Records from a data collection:
+-------+

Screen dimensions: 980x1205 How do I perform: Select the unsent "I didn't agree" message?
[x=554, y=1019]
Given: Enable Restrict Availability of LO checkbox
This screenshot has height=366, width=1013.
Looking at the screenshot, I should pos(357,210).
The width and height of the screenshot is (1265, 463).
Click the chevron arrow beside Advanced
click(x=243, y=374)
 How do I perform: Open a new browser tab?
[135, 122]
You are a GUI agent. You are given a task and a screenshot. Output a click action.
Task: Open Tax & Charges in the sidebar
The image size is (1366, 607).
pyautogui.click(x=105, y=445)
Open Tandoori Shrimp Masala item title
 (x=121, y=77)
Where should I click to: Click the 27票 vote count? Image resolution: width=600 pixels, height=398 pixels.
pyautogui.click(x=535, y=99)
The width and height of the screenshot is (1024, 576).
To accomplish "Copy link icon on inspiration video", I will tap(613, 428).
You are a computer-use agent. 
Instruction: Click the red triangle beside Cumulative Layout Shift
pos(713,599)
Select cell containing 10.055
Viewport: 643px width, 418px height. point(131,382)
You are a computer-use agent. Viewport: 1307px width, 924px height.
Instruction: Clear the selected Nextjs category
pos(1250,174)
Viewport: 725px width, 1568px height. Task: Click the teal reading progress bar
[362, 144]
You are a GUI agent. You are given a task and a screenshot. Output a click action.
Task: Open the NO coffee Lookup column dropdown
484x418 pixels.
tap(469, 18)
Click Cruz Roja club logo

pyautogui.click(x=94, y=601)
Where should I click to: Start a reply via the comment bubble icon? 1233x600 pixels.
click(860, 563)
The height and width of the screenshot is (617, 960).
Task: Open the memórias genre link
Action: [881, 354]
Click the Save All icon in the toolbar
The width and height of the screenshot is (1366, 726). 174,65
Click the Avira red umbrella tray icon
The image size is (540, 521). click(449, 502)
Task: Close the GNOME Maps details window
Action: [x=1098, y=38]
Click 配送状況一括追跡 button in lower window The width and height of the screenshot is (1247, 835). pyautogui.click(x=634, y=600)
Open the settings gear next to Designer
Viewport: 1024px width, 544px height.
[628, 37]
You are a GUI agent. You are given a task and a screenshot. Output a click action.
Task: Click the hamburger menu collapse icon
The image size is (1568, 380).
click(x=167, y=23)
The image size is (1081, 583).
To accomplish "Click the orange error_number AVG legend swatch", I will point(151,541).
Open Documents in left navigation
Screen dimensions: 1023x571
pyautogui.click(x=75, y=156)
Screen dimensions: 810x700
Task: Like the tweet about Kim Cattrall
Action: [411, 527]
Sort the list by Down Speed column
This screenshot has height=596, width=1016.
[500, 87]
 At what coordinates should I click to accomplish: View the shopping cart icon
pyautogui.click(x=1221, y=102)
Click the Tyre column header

+-------+

PROBLEM TO SOLVE: Exactly the lines from the one containing "Click the Save All icon in the toolbar" through the end of the records above should be returned, with both ends kept.

TASK ANSWER:
Click the Save All icon in the toolbar
The width and height of the screenshot is (1366, 726). 174,65
Click the Avira red umbrella tray icon
The image size is (540, 521). click(449, 502)
Task: Close the GNOME Maps details window
Action: [x=1098, y=38]
Click 配送状況一括追跡 button in lower window The width and height of the screenshot is (1247, 835). pyautogui.click(x=634, y=600)
Open the settings gear next to Designer
Viewport: 1024px width, 544px height.
[628, 37]
You are a GUI agent. You are given a task and a screenshot. Output a click action.
Task: Click the hamburger menu collapse icon
The image size is (1568, 380).
click(x=167, y=23)
The image size is (1081, 583).
To accomplish "Click the orange error_number AVG legend swatch", I will point(151,541).
Open Documents in left navigation
Screen dimensions: 1023x571
pyautogui.click(x=75, y=156)
Screen dimensions: 810x700
Task: Like the tweet about Kim Cattrall
Action: [411, 527]
Sort the list by Down Speed column
This screenshot has height=596, width=1016.
[500, 87]
 At what coordinates should I click to accomplish: View the shopping cart icon
pyautogui.click(x=1221, y=102)
Click the Tyre column header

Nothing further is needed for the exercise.